*EXERCISE:* Lines in the data below that contain the word "named" are to be copied.

### RECORDS PROVIDED

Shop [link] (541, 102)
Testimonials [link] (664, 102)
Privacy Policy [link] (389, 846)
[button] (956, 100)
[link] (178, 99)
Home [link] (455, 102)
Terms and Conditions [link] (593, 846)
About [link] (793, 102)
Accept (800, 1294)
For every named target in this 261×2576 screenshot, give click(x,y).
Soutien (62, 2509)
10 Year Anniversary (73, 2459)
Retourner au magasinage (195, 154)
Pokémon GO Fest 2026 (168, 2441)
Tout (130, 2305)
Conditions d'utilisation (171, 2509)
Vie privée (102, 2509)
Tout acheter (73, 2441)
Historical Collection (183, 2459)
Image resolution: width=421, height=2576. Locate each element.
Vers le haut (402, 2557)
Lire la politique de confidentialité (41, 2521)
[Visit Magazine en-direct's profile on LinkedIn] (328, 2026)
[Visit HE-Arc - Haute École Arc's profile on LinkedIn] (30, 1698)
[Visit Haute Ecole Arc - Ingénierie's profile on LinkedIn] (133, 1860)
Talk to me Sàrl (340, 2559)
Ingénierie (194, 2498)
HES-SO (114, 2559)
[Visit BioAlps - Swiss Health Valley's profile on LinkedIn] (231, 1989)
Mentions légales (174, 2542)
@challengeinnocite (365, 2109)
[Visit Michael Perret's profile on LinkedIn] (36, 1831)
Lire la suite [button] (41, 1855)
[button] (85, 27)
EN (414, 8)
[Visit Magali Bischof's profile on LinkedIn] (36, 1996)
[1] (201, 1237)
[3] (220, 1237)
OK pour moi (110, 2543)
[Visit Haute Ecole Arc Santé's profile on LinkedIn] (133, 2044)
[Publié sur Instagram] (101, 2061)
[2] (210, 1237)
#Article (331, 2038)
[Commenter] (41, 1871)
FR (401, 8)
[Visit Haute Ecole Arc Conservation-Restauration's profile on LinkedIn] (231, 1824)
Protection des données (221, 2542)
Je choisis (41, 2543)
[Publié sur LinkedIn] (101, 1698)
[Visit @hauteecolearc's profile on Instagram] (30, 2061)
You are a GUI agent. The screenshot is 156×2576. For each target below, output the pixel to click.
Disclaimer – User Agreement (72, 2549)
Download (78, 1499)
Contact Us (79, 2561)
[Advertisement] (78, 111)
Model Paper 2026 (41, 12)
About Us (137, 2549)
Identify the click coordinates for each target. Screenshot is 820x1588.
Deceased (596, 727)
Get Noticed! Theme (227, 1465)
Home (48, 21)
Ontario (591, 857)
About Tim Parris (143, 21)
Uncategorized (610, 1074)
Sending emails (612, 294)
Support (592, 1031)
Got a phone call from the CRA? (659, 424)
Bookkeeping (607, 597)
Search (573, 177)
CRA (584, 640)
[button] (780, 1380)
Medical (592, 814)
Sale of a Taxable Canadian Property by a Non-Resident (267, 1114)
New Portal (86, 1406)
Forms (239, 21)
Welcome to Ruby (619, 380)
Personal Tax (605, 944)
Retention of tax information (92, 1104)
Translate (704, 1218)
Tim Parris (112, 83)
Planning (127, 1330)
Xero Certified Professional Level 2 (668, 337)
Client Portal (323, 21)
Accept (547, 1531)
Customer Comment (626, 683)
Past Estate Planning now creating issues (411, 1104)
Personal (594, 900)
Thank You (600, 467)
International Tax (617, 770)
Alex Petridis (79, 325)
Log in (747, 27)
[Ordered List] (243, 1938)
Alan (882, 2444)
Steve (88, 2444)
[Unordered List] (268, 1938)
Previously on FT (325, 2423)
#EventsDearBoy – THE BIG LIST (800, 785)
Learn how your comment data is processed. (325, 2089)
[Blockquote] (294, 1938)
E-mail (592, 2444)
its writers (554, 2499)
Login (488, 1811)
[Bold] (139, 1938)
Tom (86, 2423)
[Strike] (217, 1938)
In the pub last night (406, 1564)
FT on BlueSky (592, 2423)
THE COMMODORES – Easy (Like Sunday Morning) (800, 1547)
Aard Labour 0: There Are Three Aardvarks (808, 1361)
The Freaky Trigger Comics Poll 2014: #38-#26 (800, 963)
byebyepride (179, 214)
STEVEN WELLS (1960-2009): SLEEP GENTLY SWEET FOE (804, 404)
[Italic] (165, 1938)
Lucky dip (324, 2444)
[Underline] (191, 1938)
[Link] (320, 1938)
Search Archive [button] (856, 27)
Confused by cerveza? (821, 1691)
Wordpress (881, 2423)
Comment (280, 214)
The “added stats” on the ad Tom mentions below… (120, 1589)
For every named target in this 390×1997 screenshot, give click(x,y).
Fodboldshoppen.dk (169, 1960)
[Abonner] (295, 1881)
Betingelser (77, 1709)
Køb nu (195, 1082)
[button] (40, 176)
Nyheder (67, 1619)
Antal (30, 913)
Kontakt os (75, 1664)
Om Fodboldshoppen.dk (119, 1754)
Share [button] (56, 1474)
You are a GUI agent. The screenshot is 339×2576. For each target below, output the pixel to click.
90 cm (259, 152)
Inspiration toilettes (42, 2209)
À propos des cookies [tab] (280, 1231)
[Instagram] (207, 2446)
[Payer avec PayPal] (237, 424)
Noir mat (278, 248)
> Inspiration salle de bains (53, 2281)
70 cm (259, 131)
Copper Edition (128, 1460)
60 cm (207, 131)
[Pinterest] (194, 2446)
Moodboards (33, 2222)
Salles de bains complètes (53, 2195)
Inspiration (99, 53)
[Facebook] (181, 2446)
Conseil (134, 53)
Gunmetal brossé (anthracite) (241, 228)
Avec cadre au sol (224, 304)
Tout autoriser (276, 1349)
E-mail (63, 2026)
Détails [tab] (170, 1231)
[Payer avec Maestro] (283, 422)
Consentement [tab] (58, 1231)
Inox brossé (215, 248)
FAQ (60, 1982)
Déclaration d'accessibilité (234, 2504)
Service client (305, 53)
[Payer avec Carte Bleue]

######

*OUTPUT OF THE TASK:*
For every named target in this 261×2576 screenshot, give click(x,y).
For every named target in this 390×1997 screenshot, give click(x,y).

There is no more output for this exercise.